OBJECTIVE:
Turn the rows into a numbered list, running from the first line up to and including the line with "dress [137, 875]", and skip any blank lines.

THE RECORDS:
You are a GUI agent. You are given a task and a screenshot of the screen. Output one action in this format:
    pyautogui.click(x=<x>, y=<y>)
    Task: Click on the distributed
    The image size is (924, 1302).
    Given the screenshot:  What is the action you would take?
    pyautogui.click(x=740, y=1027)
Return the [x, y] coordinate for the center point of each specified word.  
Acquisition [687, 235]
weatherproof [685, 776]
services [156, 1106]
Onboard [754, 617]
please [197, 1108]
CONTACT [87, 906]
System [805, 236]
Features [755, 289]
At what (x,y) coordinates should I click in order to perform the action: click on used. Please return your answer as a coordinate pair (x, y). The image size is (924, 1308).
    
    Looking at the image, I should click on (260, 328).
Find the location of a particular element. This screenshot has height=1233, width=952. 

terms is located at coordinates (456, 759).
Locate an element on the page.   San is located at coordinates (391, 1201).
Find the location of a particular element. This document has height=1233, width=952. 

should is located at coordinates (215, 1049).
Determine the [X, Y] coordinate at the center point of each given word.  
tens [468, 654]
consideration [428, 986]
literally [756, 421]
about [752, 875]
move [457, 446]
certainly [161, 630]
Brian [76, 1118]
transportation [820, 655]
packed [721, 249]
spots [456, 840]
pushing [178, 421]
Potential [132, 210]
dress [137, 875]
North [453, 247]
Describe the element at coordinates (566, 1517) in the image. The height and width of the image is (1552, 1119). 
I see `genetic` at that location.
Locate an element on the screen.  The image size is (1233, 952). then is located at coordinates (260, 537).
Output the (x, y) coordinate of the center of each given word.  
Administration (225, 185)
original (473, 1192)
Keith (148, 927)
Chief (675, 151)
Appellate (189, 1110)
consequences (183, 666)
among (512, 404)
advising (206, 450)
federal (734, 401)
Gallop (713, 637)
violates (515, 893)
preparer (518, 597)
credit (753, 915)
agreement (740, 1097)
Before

TASK RESULT:
1. You are a GUI agent. You are given a task and a screenshot of the screen. Output one action in this format:
2.     pyautogui.click(x=<x>, y=<y>)
3.     Task: Click on the distributed
4.     The image size is (924, 1302).
5.     Given the screenshot:  What is the action you would take?
6.     pyautogui.click(x=740, y=1027)
7. Return the [x, y] coordinate for the center point of each specified word.  
8. Acquisition [687, 235]
9. weatherproof [685, 776]
10. services [156, 1106]
11. Onboard [754, 617]
12. please [197, 1108]
13. CONTACT [87, 906]
14. System [805, 236]
15. Features [755, 289]
16. At what (x,y) coordinates should I click in order to perform the action: click on used. Please return your answer as a coordinate pair (x, y). The image size is (924, 1308).
17.     Looking at the image, I should click on (260, 328).
18. Find the location of a particular element. This screenshot has height=1233, width=952. 
19. terms is located at coordinates (456, 759).
20. Locate an element on the page.   San is located at coordinates (391, 1201).
21. Find the location of a particular element. This document has height=1233, width=952. 
22. should is located at coordinates (215, 1049).
23. Determine the [X, Y] coordinate at the center point of each given word.  
24. tens [468, 654]
25. consideration [428, 986]
26. literally [756, 421]
27. about [752, 875]
28. move [457, 446]
29. certainly [161, 630]
30. Brian [76, 1118]
31. transportation [820, 655]
32. packed [721, 249]
33. spots [456, 840]
34. pushing [178, 421]
35. Potential [132, 210]
36. dress [137, 875]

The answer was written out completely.